As you begin your climb, you’ll be treated to awe-inspiring views of Zion Canyon, with each step offering a more spectacular panorama than the last.
After conquering the notorious Walter’s Wiggles, a set of 21 steep switchbacks, you’ll reach Scout Lookout, where many hikers choose to rest and take in the stunning surroundings.
From here, only the brave proceed to the final stretch, which involves traversing a narrow ridge with sheer drop-offs on either side, using the provided chains for support.
Upon reaching the summit of Angels Landing, you’ll be rewarded with a heavenly view that stretches across the entire park. The feeling of accomplishment combined with the breathtaking beauty of Zion National Park makes this hike an unforgettable experience for those who dare to conquer it.
The Narrows, one of Zion’s most iconic trails, beckons hikers to immerse themselves in the park’s captivating beauty.
This unique trek takes you through the narrowest section of Zion Canyon, with towering walls of sandstone closing in on both sides, offering an intimate encounter with the park’s geological wonders. The trail varies in length, depending on your chosen route, but can extend up to 16 miles if you opt for the top-down route from Chamberlain’s Ranch.
As you venture into The Narrows, the Virgin River becomes your trail, requiring you to wade through its gentle currents and navigate across slippery rocks.

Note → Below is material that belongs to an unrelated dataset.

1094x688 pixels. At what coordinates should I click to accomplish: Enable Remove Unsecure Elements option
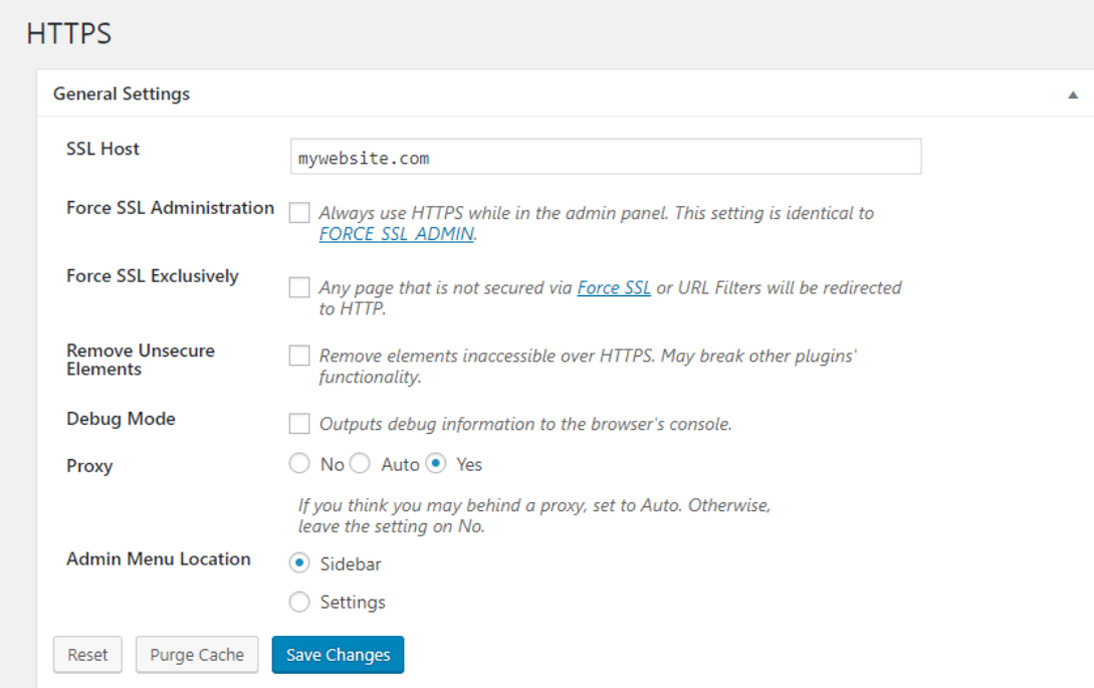298,355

The water levels can range from ankle-deep to waist-high, so be prepared to get wet! The awe-inspiring walls of the canyon envelop you as you progress, with the sunlight casting an ethereal glow on the textured sandstone.
Remember, before embarking on a hike through The Narrows, always check the weather forecast and flash flood potential, as conditions can change rapidly and pose a danger to hikers.

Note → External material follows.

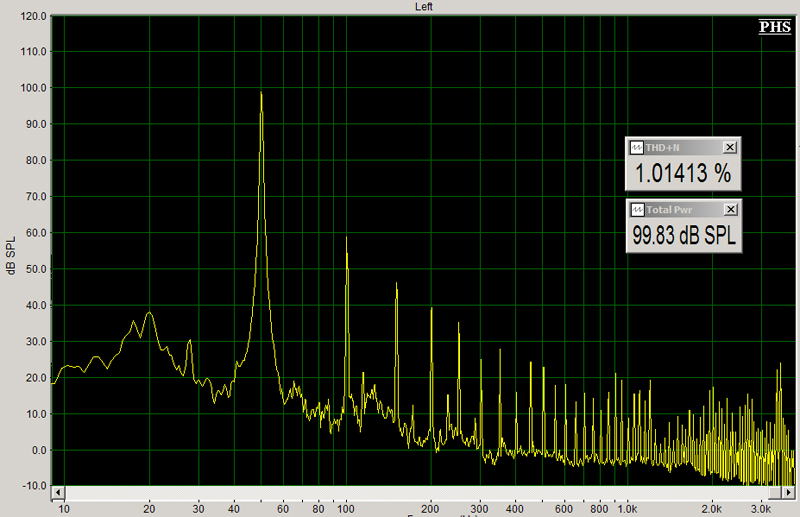Click the tallest spectrum peak near 50 Hz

Immerse yourself in the tranquil beauty of the Emerald Pools Trail, a serene oasis nestled among Zion’s towering red rock giants. This picturesque trail leads you on a journey through lush vegetation and over gentle streams, culminating in a series of shimmering pools fed by cascading waterfalls.
With three distinct sections—Lower, Middle, and Upper Emerald Pools—hikers can choose their desired difficulty level and still be rewarded with breathtaking sights.

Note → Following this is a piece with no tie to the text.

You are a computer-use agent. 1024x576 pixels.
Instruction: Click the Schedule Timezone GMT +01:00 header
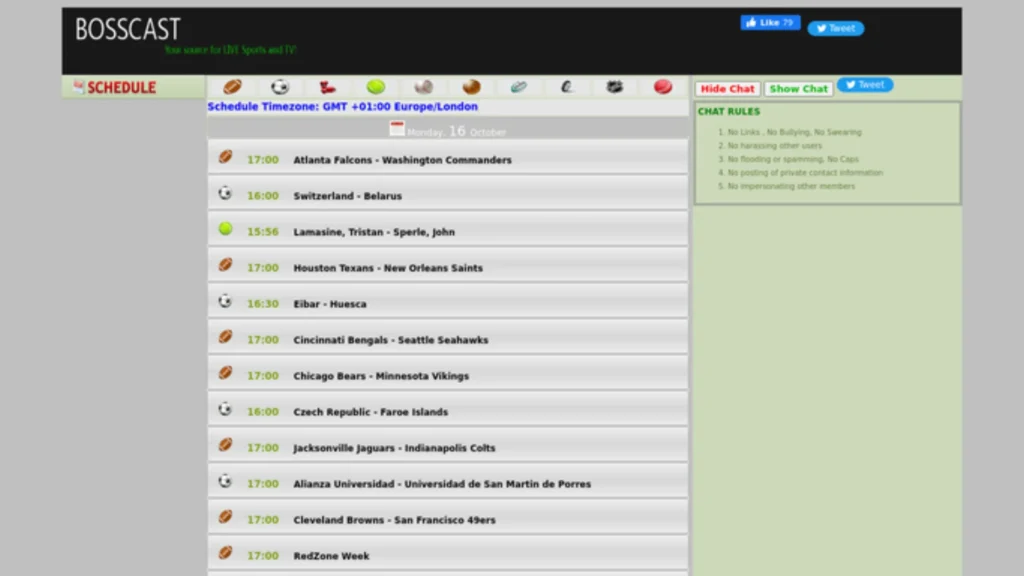click(x=342, y=106)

The Lower Emerald Pool is easily accessible and perfect for families, while the Upper Emerald Pool offers a more challenging trek for those seeking a bit more adventure.
If you crave an awe-inspiring, panoramic view of Zion National Park, look no further than the Observation Point Trail. Climbing steadily through the park’s diverse ecosystems, this 8-mile round-trip hike takes you to an elevation of 6,508 feet, rewarding your efforts with a bird’s-eye view of Zion’s majestic canyon below.
As you ascend, you’ll pass through the enchanting Echo Canyon, where fascinating rock formations and a lush, narrow slot canyon will capture your imagination. At the summit, you’ll be greeted by a jaw-dropping vista that stretches across the park’s iconic landmarks, including Angels Landing and the Great White Throne.
The Riverside Walk is a delightful, leisurely stroll along the banks of the Virgin River, offering hikers a chance to experience the captivating beauty of Zion Canyon without the challenges of a strenuous hike.
This 2-mile round-trip, paved trail is suitable for all ages and fitness levels, making it a perfect outing for families or those seeking a more relaxed experience.
As you meander through the riverside landscape, you’ll be enveloped by lush vegetation, towering canyon walls, and the soothing sounds of the river’s gentle flow. The Riverside Walk is also the gateway to the famous Narrows hike, giving you a tantalizing glimpse into the wonders that await further upstream.
When most people think of Zion National Park, they picture the soaring red cliffs of the main canyon. But there’s much more to this park than meets the eye.
Nestled in the southwest corner of Utah, Zion is home to a variety of landscapes, from alpine forests to desert canyons. And while the main canyon is certainly the park’s centerpiece, there are plenty of other places to explore, including Kolob Canyons.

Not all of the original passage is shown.